## start

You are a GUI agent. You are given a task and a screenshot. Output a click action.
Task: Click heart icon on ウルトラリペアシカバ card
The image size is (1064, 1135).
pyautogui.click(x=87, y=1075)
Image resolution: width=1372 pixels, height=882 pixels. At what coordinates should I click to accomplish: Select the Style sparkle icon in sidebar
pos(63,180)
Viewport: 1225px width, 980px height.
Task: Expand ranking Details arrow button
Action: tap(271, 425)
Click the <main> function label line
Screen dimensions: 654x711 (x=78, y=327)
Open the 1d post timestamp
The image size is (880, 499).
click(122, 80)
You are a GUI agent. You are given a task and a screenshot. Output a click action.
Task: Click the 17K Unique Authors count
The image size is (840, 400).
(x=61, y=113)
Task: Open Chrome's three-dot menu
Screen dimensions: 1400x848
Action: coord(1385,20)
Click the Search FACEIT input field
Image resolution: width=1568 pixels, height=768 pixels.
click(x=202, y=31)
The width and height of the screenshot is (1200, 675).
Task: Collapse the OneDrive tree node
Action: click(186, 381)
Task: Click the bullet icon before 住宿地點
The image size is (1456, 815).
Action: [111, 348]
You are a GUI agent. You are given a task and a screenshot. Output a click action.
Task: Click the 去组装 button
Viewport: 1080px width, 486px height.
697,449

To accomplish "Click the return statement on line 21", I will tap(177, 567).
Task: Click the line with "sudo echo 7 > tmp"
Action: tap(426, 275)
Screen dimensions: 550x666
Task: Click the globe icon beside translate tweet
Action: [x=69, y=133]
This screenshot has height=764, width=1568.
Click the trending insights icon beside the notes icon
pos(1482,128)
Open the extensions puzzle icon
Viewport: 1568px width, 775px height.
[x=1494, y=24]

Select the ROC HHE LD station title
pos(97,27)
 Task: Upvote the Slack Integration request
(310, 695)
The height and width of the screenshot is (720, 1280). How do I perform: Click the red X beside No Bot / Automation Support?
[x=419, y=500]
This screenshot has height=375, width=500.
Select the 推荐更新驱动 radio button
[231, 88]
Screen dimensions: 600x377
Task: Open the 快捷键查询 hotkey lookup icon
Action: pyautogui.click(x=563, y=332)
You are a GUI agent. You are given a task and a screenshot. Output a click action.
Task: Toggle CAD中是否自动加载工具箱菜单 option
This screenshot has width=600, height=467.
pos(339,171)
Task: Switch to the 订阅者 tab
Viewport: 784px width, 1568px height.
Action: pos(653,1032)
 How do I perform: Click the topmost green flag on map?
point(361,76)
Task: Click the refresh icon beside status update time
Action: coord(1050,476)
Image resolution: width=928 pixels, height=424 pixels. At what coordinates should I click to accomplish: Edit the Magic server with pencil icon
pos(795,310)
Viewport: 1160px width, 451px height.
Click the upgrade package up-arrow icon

## end

Exercise prompt: Reproduce the data above in full, swapping every occurrence of "GUI agent" for "screen assistant" and leaving everything else unchanged.

Task result:
You are a screen assistant. You are given a task and a screenshot. Output a click action.
Task: Click heart icon on ウルトラリペアシカバ card
The image size is (1064, 1135).
pyautogui.click(x=87, y=1075)
Image resolution: width=1372 pixels, height=882 pixels. At what coordinates should I click to accomplish: Select the Style sparkle icon in sidebar
pos(63,180)
Viewport: 1225px width, 980px height.
Task: Expand ranking Details arrow button
Action: tap(271, 425)
Click the <main> function label line
Screen dimensions: 654x711 (x=78, y=327)
Open the 1d post timestamp
The image size is (880, 499).
click(122, 80)
You are a screen assistant. You are given a task and a screenshot. Output a click action.
Task: Click the 17K Unique Authors count
The image size is (840, 400).
(x=61, y=113)
Task: Open Chrome's three-dot menu
Screen dimensions: 1400x848
Action: coord(1385,20)
Click the Search FACEIT input field
Image resolution: width=1568 pixels, height=768 pixels.
click(x=202, y=31)
The width and height of the screenshot is (1200, 675).
Task: Collapse the OneDrive tree node
Action: click(186, 381)
Task: Click the bullet icon before 住宿地點
The image size is (1456, 815).
Action: [111, 348]
You are a screen assistant. You are given a task and a screenshot. Output a click action.
Task: Click the 去组装 button
Viewport: 1080px width, 486px height.
697,449

To accomplish "Click the return statement on line 21", I will tap(177, 567).
Task: Click the line with "sudo echo 7 > tmp"
Action: tap(426, 275)
Screen dimensions: 550x666
Task: Click the globe icon beside translate tweet
Action: [x=69, y=133]
This screenshot has height=764, width=1568.
Click the trending insights icon beside the notes icon
pos(1482,128)
Open the extensions puzzle icon
Viewport: 1568px width, 775px height.
[x=1494, y=24]

Select the ROC HHE LD station title
pos(97,27)
 Task: Upvote the Slack Integration request
(310, 695)
The height and width of the screenshot is (720, 1280). How do I perform: Click the red X beside No Bot / Automation Support?
[x=419, y=500]
This screenshot has height=375, width=500.
Select the 推荐更新驱动 radio button
[231, 88]
Screen dimensions: 600x377
Task: Open the 快捷键查询 hotkey lookup icon
Action: pyautogui.click(x=563, y=332)
You are a screen assistant. You are given a task and a screenshot. Output a click action.
Task: Toggle CAD中是否自动加载工具箱菜单 option
This screenshot has width=600, height=467.
pos(339,171)
Task: Switch to the 订阅者 tab
Viewport: 784px width, 1568px height.
Action: pos(653,1032)
 How do I perform: Click the topmost green flag on map?
point(361,76)
Task: Click the refresh icon beside status update time
Action: coord(1050,476)
Image resolution: width=928 pixels, height=424 pixels. At what coordinates should I click to accomplish: Edit the Magic server with pencil icon
pos(795,310)
Viewport: 1160px width, 451px height.
Click the upgrade package up-arrow icon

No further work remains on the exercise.